A diary based on my latest attempts to get a job; this time in Munich. I'm an engineering graduate (and chartered engineer) with more than 10 years' experience in IT. Over five of these years have been spent in team leading and project management roles both in the UK and abroad.

Thursday, November 03, 2005

British railways

Yesterday I got up at 5am to get to London for an interview at 9am.

Considering I normally only wake up around 9am this wasn't easy. So to help, I shaved the evening before.

The shave was extremely close. So close, in fact, that I had a few cuts which were still visible yesterday evening. And this was from electric shaving!

I reached the station for the 6.33 train. It would get into London around 8.20 leaving me plenty of time to get to the interview (near Covent Garden).

Except. The train just stayed there until it was cancelled.

I went across the platform to another train which had pulled in. This was going to another mainland London station. Eventually.

Whilst I was on the train, as the time approached 9am, I realised I wouldn't reach London in time. So I phoned the company I was seeing and gave the receptionist a message that I would be late.

Just after 9am I reached the London station and then had to join a rather long queue for taxis.

Fortunately, despite the length of the queue it only took about five minutes before I reached the front and could get a taxi.

I don't remember so many roadworks in London, and I only left five months ago. But the route the driver took seemed to pass all the roadworks and this added to my anxiety.

Anyway, after 10 minutes I reached the office.

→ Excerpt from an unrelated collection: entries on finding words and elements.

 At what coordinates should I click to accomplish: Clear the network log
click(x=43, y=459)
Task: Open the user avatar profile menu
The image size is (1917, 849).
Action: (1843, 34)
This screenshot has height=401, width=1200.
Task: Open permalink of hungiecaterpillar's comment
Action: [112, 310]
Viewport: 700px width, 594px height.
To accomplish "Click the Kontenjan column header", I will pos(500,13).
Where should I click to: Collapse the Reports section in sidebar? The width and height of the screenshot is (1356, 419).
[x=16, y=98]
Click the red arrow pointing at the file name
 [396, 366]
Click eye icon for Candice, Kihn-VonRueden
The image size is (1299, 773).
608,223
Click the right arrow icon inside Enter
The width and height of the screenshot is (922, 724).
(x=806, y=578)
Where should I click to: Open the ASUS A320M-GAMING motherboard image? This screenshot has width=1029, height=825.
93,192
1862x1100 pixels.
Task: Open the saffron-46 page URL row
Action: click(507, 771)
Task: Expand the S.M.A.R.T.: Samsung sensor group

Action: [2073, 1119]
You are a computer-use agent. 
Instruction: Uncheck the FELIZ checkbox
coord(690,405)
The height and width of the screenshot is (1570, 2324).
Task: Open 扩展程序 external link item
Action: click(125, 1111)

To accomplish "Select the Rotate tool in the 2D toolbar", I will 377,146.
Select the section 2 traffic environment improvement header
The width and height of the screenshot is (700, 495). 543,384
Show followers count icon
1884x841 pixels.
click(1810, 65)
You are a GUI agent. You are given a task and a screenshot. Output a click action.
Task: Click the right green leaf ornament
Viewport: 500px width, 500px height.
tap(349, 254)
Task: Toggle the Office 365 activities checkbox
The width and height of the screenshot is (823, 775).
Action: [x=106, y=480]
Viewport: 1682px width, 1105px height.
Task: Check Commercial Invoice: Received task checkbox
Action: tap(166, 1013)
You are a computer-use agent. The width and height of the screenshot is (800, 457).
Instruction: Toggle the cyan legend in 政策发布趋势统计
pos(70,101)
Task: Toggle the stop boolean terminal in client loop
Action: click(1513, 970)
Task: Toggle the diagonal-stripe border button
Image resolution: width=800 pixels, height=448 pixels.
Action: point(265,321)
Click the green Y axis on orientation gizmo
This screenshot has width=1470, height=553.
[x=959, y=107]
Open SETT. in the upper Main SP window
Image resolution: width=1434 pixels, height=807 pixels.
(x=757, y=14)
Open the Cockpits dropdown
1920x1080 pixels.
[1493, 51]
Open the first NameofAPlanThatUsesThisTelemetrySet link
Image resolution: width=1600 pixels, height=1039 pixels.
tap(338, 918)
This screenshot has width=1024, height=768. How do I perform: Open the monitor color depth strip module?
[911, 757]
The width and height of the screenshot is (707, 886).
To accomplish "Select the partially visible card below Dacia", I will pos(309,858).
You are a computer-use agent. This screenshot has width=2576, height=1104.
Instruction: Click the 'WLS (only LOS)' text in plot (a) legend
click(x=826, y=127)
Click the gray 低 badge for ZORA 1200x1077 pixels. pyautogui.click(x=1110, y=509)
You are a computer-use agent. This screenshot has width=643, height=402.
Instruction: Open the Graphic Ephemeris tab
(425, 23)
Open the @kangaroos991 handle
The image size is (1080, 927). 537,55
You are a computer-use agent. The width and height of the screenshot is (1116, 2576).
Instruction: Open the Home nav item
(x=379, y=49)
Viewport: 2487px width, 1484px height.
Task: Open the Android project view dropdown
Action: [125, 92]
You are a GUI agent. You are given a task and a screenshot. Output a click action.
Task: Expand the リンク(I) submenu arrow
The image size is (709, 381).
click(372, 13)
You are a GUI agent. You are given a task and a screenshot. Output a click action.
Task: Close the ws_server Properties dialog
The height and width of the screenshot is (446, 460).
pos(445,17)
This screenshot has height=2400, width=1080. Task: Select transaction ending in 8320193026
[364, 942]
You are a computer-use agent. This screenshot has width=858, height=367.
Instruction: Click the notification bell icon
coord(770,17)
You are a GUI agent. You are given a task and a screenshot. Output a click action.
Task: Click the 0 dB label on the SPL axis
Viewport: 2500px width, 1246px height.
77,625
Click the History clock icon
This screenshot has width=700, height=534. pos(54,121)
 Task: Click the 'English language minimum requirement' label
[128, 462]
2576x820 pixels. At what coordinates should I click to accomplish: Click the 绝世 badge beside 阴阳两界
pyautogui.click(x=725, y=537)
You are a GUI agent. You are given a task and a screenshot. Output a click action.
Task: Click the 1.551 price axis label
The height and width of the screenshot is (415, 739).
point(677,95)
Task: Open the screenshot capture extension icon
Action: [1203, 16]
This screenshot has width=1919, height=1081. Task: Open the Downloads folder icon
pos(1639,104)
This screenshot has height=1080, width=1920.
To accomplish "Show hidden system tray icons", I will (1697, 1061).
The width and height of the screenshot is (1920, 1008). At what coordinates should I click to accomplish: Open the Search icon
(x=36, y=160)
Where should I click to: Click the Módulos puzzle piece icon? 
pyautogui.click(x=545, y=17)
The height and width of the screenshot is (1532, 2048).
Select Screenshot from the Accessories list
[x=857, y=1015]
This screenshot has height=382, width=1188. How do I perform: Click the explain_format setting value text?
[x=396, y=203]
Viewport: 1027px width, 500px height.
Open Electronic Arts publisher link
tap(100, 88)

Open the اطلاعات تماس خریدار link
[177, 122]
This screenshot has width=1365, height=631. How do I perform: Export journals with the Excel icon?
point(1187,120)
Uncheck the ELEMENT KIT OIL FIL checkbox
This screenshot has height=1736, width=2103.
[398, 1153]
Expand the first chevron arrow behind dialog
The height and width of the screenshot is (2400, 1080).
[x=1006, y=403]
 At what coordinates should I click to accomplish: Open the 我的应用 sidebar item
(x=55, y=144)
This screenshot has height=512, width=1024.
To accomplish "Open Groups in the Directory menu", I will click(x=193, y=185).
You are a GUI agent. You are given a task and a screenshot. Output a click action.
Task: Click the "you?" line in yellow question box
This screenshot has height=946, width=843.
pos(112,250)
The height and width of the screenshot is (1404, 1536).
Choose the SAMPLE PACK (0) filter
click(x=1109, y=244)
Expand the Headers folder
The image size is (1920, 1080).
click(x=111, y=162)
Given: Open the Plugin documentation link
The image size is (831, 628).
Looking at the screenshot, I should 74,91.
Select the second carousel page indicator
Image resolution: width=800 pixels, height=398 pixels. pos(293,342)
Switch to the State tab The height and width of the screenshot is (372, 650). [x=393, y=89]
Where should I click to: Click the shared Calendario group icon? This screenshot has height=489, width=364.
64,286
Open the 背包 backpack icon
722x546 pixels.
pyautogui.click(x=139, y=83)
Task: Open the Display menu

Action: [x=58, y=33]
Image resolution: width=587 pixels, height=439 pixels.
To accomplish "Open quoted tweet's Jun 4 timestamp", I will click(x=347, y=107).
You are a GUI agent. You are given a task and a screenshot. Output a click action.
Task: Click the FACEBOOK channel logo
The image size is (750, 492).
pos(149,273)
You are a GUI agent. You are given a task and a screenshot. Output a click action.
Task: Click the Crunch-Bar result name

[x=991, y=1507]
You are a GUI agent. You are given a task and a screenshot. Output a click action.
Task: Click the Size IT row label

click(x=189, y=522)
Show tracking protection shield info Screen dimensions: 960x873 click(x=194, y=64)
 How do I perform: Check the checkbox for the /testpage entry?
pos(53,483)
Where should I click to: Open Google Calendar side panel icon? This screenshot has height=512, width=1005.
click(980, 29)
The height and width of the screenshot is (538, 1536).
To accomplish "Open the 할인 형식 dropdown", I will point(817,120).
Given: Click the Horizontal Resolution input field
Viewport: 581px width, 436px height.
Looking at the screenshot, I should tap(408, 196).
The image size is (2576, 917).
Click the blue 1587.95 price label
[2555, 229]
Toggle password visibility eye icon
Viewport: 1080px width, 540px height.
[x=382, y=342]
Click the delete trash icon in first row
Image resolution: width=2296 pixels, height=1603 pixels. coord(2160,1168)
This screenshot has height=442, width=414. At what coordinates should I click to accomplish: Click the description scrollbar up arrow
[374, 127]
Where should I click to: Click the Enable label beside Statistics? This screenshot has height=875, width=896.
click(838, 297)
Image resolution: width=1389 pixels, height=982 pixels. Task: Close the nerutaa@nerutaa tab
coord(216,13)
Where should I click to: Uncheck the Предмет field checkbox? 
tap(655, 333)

When I reached the interview room I apologised to the interviewers (there was two of them) about my delay. Simultaneously, however, one of the interviewers apologised to me. Apparently he was late too, having gone to the wrong office!

A few years back I use to go to extraordinary steps to avoid these delays. But nowadays, in the UK, it's accepted that our transport infrastructure is very poor. Delays are inevitable. At least, I was able to phone ahead and they got my message.

From a not-very-good start the interview went well. They said as much at the end. Turns out they've been interviewing for over two months and haven't appointed anyone yet.

They stressed that although I had interviewed well they would still need to review and decide if I should go to the next stage.

This stage would be a competency test. Oh Fuckly Fuckington. I hate these for three reasons:

  1. I have a degree in electronics, that probably puts me in the top 2 - 5% of the population. So, there's really no need to test my numerical and verbal reasoning skills.
  2. If you need to assess my personality talk to me, at say, an interview. There's no need for Myers-Briggs test. And as for Belbins, just ask me (incidentally my Belbin types are: Team-worker and Co-ordinator).
  3. I'm not very good at them.
Actually, I have managed to do very well at them. In fact a few years ago I did very well at one for a major consultancy, much to my surprise. I fluffed, however, the third interview. The reason I did so well at them was that I bought a book on GMAT testing and went through the exercises.

Looks like I'm going to have to dig out that book and go through them again.

The annoying thing is that even if you do well on the IQ-type tests (and there is a danger that you fail because you score significantly higher than their profile requires) you can still fail because the tests suggest you're the wrong personality-type for their profile.